Rumsfeld: Afghan, Iraq War Success Validates Budget Request
By Gerry J. Gilmore
American Forces Press Service
WASHINGTON, May 15, 2003 DoD's fiscal 2004 budget proposal now before Congress "is the first to fully reflect the new defense strategies and policies, and the lessons of the global war on terror," the military's top civilian told senior legislators here May 14.
U.S. Defense Secretary Donald H. Rumsfeld testified before the Defense Subcommittee of the Senate Appropriations Committee. He said the $379.9 billion DoD fiscal 2004 request would be applied "to meet the threats that this dangerous new century poses, and threats that emerge often without warning."
"We have to apply the lessons from the experiences in Afghanistan and Iraq," the secretary emphasized, in transforming DoD and the services "as to how they organize, how they train, how they equip and exercise and fight" in the 21st century.
For example, Rumsfeld noted, speed and agility displayed by U.S. and coalition forces in Operation Iraqi Freedom prevented Saddam's troops from putting up "a coherent defense," thus shortening the war's duration and reducing casualties.
Another important lesson learned in Iraq was the ability to quickly act upon fresh intelligence, as shown by the surprise March 19 air strike on Hussein's suspected headquarters in Baghdad.
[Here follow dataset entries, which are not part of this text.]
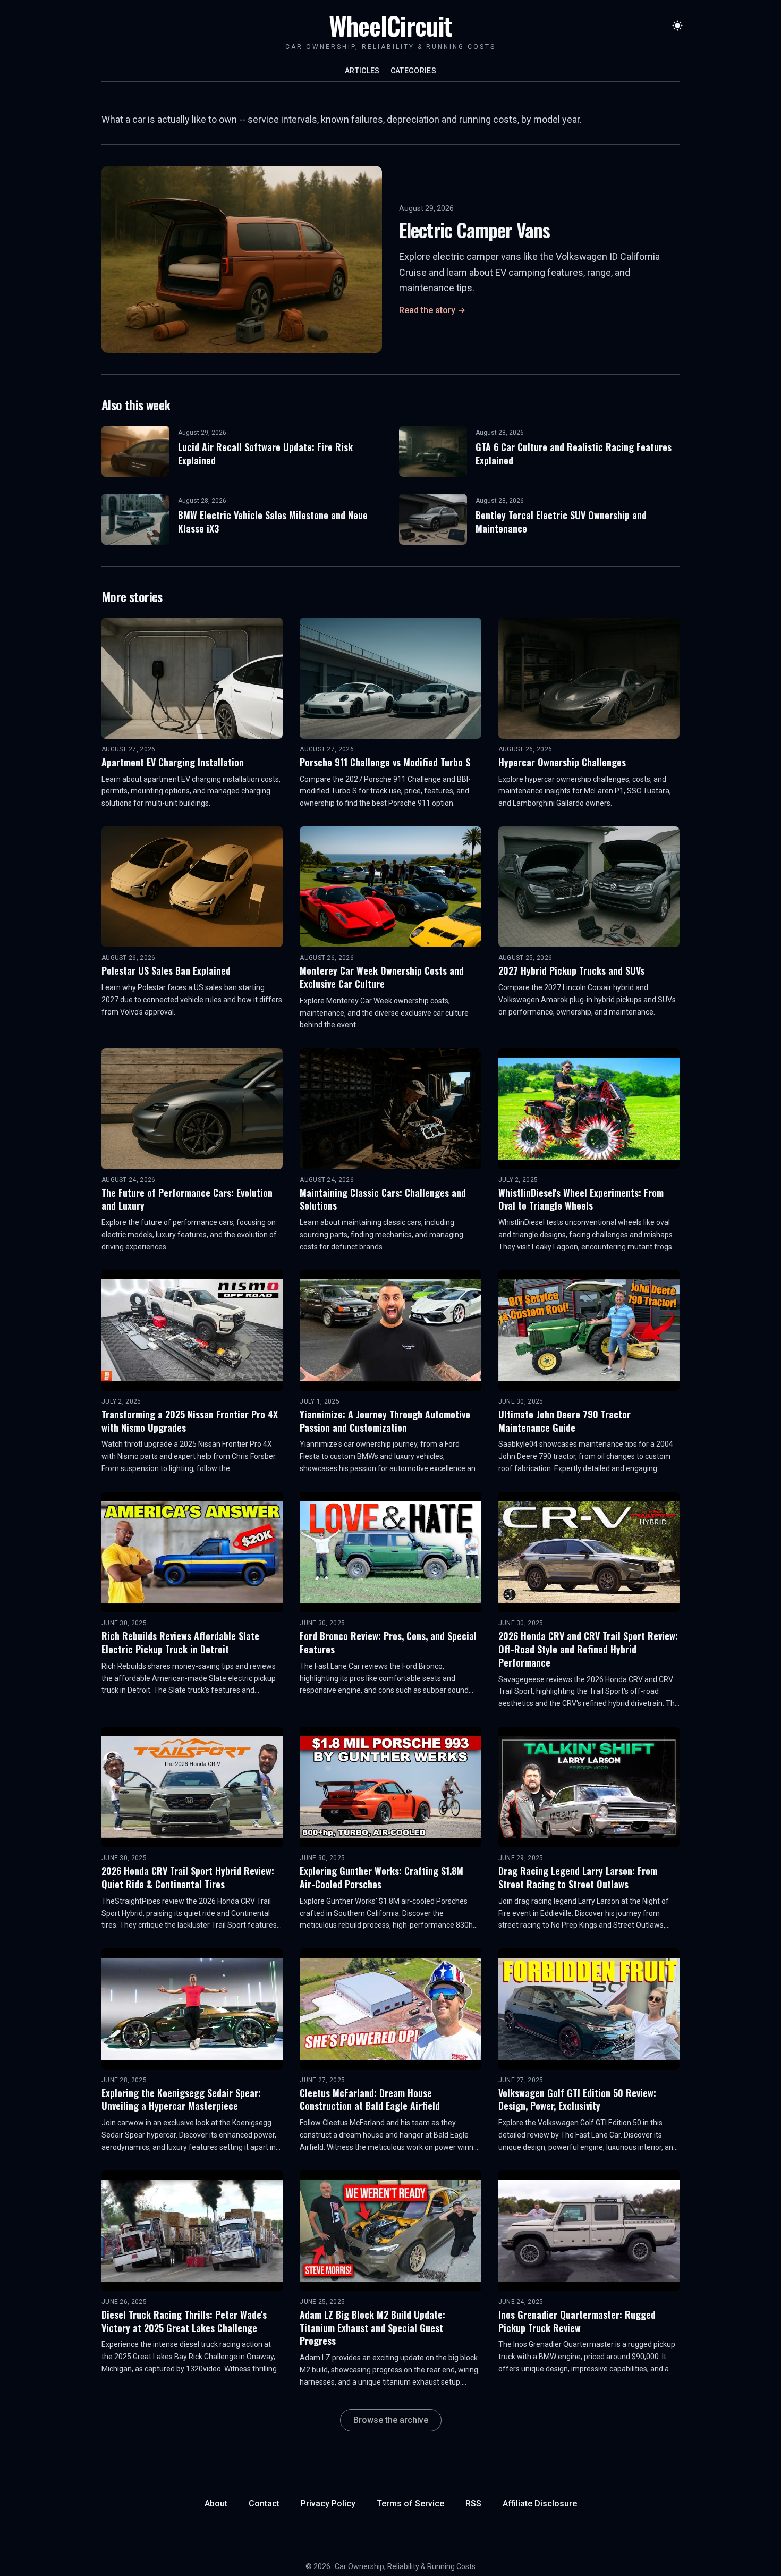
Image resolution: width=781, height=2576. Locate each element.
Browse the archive (390, 2420)
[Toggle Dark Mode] (677, 25)
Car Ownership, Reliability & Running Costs (405, 2566)
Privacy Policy (328, 2503)
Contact (264, 2503)
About (216, 2503)
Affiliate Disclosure (540, 2503)
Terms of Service (410, 2503)
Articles (362, 70)
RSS (473, 2503)
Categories (413, 70)
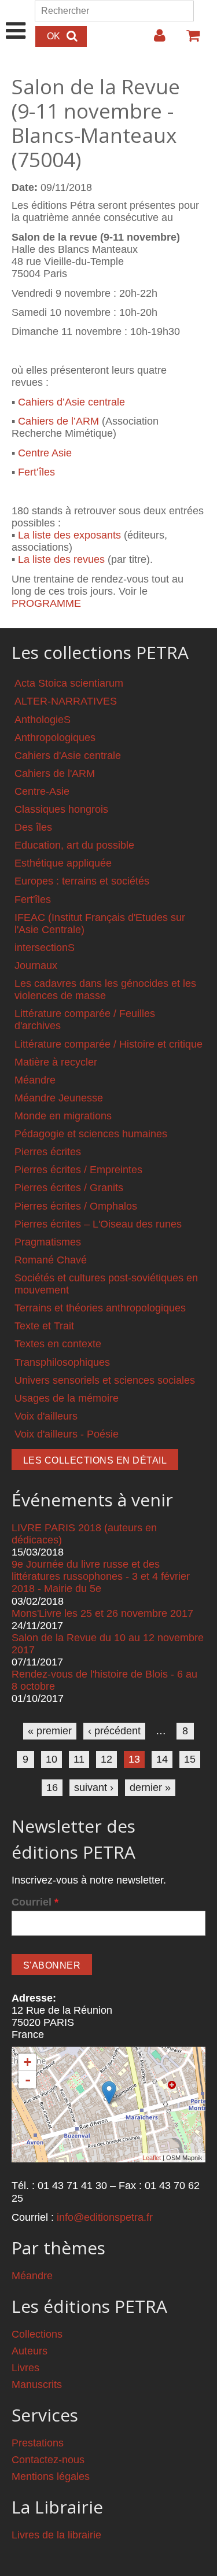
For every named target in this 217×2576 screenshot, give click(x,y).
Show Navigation (16, 18)
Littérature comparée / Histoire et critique (108, 1044)
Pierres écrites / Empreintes (78, 1169)
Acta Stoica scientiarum (68, 683)
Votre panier (188, 39)
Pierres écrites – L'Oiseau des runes (98, 1224)
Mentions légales (51, 2476)
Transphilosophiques (62, 1362)
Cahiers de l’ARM (58, 421)
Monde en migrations (63, 1116)
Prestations (38, 2443)
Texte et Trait (44, 1326)
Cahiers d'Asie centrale (67, 755)
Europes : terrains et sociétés (81, 881)
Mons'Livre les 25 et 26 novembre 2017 (102, 1613)
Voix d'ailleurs (46, 1416)
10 (51, 1759)
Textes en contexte (57, 1344)
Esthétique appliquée (63, 863)
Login (153, 39)
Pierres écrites (47, 1152)
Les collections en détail (95, 1460)
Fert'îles (32, 899)
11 (78, 1759)
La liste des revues (61, 559)
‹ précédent (114, 1731)
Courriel (35, 1902)
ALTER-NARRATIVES (65, 701)
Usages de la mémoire (66, 1398)
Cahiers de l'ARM (54, 773)
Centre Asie (45, 453)
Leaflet (151, 2157)
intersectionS (44, 947)
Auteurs (29, 2351)
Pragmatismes (47, 1242)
New munitions have proved their worth in 21st century war fighting, Rumsfeld pointed out, such as the thermobaric Hellfire missile that was used for the first time in Iraq against enemy forces. With this Hellfire, an exploding mist creates a powerful shock wave where it detonates, wiping out whatever and whoever is nearby.
As such, that missile "can take out the first floor of a building without damaging the floors above," the secretary explained, "and is capable of reaching around corners, striking enemy forces that hide in caves or bunkers and hardened, multiroom complexes."
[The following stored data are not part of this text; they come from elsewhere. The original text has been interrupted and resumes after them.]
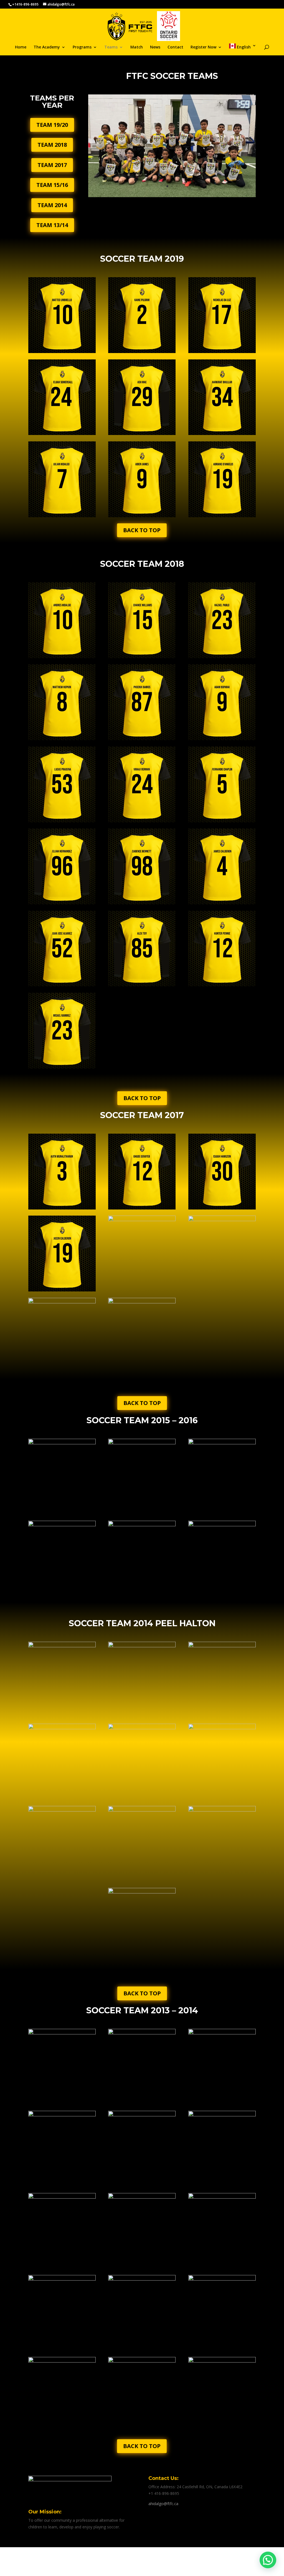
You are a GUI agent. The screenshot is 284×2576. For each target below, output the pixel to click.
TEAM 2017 (52, 165)
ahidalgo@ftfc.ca (163, 2503)
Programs (82, 47)
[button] (268, 2560)
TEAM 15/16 (52, 185)
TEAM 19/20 (52, 124)
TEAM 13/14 (52, 225)
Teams (111, 47)
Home (20, 47)
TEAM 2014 (52, 205)
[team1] (171, 195)
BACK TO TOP (142, 530)
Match (136, 47)
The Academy (47, 47)
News (155, 47)
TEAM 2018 (52, 144)
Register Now (203, 47)
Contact (175, 47)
Also, U.S. and coalition military planners used computer modeling in determining the best direction, angle of attack and type of weapon to use for air strikes against enemy targets, while reducing civilian casualties and collateral damage.
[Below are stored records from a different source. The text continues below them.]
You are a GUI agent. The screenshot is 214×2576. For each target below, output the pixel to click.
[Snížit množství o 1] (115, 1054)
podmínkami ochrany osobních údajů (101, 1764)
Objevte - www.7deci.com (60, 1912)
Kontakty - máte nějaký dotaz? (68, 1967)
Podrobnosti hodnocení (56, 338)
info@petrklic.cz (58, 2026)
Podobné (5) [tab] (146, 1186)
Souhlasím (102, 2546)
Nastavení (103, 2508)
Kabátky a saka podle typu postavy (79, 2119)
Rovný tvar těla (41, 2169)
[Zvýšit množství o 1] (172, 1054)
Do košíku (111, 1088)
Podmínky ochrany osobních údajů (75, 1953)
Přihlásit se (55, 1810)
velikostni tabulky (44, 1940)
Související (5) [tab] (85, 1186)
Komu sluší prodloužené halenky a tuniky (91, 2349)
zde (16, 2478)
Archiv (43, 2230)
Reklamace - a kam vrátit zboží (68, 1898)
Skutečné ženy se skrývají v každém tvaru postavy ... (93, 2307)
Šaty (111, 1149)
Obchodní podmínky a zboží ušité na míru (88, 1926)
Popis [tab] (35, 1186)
Consequently, Iraqi Freedom "was done with greater precision than any conflict in history," Rumsfeld asserted.
The secretary said the use of precision munitions against enemy forces and facilities in the Iraq War, "had to have persuaded the Iraqi people that the effort was not against the country of Iraq, was not against the Iraqi people, was not against a religion, but, in fact, was against a regime."
Such success supports "the decision to request increases in the 2004 budget for research and development, testing, evaluation (and) procurement," the secretary observed, as well as ongoing efforts to expedite the development and issuance of new equipment to war fighters.
Joint operations also proved their worth in Iraq, Rumsfeld noted. He pointed out that former prisoner of war Army Pfc. Jessica Lynch was rescued "by a joint team of Navy SEALS, Army Rangers, Marines, (and) Air Force" special operations troops.
The employment of such forces, Rumsfeld asserted, proved to be another combat multiplier during fighting in Afghanistan and in Iraq.
Special operators "were the first coalition forces to hit the ground" in Iraq, Rumsfeld said, noting that "a number of them went in before the war formally began." He also cited these troops' "remarkable performance" in Afghanistan.
Such successes "support the decisions we've made to transform the Special Operations Command and to request needed new investments in special operations in the budget," Rumsfeld remarked.
Other important lessons applied to 21st century warfare will also be gleaned from military operations in Iraq, the secretary pointed out.
DoD's 2004 budget request "was developed with warfare of this kind in mind," Rumsfeld declared, "and the experiences in fighting this war have confirmed the decisions made in the Defense Review, which are reflected in the budget before the committee."